** START **
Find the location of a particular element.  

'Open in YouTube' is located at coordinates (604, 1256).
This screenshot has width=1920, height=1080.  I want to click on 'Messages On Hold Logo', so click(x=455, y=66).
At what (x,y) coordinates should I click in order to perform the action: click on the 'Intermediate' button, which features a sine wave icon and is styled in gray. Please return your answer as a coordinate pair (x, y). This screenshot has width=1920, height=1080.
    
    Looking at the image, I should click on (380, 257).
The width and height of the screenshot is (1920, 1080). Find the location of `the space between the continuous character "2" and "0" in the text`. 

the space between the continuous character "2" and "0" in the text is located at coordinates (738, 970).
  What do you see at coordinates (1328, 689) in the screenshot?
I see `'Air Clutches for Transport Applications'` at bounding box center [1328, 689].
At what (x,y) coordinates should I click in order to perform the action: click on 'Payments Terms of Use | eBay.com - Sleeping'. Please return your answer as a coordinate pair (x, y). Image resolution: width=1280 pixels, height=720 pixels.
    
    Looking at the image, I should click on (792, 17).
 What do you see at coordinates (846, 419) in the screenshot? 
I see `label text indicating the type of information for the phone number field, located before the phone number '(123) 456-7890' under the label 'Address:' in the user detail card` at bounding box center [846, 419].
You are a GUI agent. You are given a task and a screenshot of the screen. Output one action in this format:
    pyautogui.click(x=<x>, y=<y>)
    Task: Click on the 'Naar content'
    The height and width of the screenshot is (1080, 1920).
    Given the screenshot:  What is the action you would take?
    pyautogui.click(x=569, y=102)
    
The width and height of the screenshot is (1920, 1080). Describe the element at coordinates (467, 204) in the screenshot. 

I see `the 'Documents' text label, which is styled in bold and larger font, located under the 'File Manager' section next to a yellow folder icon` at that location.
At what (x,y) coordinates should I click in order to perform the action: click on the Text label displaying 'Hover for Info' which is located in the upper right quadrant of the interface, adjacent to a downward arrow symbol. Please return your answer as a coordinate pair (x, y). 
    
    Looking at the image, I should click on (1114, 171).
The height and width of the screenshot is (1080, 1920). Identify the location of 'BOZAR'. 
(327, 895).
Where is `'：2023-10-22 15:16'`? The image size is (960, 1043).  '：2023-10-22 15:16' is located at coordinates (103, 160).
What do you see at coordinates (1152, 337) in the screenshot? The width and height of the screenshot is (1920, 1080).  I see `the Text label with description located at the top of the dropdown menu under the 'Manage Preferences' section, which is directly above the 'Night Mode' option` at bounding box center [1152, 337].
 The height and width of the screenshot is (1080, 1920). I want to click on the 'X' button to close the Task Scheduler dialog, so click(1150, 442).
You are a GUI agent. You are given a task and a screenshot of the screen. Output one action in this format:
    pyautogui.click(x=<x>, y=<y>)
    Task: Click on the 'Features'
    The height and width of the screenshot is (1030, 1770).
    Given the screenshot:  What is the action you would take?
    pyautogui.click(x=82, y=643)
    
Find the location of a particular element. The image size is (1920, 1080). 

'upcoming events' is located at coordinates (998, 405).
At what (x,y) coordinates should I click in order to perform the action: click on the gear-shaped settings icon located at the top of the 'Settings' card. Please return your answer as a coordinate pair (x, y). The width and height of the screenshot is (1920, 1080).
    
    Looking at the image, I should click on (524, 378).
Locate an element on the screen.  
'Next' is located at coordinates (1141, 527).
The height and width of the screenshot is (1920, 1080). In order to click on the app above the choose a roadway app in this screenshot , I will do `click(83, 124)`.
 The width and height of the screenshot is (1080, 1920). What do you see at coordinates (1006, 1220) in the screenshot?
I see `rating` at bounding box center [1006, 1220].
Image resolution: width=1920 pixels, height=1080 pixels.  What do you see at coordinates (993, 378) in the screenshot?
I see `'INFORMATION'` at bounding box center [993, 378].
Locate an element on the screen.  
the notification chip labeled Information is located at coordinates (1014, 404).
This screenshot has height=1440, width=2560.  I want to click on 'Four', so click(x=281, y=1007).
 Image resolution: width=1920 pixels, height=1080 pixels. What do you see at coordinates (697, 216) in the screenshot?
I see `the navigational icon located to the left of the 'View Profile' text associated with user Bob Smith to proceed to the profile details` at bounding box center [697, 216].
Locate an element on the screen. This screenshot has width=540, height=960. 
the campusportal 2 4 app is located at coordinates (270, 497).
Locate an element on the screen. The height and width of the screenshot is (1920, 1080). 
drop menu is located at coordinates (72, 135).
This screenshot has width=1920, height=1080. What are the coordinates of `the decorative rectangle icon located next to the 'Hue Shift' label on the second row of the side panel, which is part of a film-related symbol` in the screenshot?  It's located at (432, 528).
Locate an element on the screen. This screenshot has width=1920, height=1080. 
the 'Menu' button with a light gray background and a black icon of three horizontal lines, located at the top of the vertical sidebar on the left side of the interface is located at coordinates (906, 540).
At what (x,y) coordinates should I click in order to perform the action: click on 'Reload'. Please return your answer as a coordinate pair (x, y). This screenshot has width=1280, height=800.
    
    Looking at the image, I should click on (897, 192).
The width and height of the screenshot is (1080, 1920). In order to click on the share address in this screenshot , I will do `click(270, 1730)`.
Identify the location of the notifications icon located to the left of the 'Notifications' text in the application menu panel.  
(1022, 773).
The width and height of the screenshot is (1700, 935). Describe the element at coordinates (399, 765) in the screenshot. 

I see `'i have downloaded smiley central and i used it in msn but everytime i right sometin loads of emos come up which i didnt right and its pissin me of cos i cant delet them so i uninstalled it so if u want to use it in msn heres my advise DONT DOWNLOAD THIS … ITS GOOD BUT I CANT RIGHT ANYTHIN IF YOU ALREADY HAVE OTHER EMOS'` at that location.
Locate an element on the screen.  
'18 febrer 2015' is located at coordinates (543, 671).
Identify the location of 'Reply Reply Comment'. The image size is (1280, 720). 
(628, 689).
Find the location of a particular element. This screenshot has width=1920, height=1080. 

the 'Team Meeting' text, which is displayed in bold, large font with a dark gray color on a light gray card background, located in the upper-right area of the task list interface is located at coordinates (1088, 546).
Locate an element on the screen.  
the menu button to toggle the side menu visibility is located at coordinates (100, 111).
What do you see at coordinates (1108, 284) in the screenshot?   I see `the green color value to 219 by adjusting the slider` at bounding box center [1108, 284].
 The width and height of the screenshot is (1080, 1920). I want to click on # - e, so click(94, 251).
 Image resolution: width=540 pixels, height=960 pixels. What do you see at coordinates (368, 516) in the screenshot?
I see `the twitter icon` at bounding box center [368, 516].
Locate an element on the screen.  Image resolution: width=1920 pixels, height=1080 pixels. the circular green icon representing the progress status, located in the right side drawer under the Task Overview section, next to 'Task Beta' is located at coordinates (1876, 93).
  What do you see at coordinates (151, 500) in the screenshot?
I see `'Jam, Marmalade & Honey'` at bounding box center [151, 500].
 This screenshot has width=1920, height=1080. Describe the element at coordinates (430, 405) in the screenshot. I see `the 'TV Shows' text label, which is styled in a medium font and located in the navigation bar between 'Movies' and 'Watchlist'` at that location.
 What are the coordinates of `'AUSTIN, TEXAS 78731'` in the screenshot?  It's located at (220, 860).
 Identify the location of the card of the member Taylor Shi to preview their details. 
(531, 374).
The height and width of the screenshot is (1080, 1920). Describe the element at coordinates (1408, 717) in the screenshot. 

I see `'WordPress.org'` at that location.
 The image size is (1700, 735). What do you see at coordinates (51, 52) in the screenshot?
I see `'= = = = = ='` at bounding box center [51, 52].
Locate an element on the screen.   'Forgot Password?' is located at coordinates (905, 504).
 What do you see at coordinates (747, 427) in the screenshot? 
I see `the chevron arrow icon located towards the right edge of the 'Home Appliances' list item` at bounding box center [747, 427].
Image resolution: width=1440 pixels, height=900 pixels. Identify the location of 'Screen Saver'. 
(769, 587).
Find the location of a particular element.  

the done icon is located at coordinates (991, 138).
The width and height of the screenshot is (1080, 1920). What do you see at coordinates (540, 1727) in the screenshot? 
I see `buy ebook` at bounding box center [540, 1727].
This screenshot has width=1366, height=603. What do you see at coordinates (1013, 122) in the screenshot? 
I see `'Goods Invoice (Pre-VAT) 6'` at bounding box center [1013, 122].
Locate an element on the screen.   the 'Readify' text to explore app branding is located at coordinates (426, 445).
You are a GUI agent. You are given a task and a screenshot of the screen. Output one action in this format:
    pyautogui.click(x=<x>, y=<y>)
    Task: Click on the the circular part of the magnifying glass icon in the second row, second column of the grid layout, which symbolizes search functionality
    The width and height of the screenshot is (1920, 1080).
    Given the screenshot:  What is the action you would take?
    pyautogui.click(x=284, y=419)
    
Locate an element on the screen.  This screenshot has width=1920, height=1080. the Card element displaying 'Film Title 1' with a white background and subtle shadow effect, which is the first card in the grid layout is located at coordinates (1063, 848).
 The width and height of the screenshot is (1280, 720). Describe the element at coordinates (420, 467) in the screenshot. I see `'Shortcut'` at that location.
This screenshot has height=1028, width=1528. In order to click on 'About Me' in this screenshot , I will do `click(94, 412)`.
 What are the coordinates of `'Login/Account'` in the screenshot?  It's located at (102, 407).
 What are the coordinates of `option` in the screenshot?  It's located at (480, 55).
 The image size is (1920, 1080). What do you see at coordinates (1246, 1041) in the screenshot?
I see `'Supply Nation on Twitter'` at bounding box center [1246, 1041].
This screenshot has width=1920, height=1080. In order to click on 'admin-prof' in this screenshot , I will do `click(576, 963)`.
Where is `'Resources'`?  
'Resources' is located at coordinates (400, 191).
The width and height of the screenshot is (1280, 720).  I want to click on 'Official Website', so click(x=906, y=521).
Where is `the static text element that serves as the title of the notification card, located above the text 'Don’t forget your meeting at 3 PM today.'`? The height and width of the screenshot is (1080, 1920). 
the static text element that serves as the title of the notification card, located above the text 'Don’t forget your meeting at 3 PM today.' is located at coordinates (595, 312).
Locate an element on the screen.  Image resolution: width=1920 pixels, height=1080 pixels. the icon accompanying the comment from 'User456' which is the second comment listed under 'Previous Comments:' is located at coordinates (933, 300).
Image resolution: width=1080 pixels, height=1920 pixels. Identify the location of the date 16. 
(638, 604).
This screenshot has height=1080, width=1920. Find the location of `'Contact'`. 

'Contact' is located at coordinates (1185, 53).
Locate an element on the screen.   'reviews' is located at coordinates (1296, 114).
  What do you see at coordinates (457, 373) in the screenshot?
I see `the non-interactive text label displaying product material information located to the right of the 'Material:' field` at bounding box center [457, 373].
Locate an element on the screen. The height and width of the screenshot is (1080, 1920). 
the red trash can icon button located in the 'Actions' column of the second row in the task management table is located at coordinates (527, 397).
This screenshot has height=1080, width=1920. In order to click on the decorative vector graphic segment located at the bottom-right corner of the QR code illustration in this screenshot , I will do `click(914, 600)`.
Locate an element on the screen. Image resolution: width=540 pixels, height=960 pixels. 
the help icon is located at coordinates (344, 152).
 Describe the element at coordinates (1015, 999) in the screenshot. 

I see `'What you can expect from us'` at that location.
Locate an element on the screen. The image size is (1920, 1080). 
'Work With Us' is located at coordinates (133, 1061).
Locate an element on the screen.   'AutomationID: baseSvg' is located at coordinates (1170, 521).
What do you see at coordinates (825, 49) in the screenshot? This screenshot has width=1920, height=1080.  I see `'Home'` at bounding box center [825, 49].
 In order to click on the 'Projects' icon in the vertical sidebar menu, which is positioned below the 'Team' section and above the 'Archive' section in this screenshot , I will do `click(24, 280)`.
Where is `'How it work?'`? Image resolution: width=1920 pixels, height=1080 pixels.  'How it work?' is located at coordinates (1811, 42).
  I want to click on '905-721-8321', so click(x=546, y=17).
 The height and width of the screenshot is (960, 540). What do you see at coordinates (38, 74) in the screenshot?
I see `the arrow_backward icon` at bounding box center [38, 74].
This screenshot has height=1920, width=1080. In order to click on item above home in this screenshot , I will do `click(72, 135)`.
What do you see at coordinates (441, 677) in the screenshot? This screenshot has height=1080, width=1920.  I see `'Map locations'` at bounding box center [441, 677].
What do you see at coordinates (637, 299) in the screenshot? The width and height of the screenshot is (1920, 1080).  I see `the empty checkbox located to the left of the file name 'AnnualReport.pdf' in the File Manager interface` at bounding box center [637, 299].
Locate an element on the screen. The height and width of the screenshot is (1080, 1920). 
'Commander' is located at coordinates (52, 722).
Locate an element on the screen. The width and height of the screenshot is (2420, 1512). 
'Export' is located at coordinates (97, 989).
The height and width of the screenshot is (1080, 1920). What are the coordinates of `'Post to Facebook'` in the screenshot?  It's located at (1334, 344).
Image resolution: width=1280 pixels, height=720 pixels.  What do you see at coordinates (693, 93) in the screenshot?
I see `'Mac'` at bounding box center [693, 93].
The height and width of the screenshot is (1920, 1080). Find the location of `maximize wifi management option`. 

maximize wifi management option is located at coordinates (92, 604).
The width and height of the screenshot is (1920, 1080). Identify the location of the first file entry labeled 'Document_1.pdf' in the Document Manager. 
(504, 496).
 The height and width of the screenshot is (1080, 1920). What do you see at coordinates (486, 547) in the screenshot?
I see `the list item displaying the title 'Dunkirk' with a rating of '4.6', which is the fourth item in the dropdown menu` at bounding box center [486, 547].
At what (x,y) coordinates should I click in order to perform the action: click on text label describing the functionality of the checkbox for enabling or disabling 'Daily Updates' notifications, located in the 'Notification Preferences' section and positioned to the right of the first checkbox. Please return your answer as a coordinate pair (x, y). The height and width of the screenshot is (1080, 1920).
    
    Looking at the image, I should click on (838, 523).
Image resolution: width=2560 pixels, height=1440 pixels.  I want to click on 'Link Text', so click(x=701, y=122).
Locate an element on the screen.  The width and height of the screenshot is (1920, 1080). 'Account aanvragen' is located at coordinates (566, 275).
** END **
- What is expected: Render the records above as a numbered list, omitting blank lines, from the line containing "Identify the location of 'Reply" up to and including the line containing "(628, 689).".

- Full response:
1. Identify the location of 'Reply Reply Comment'. The image size is (1280, 720). 
2. (628, 689).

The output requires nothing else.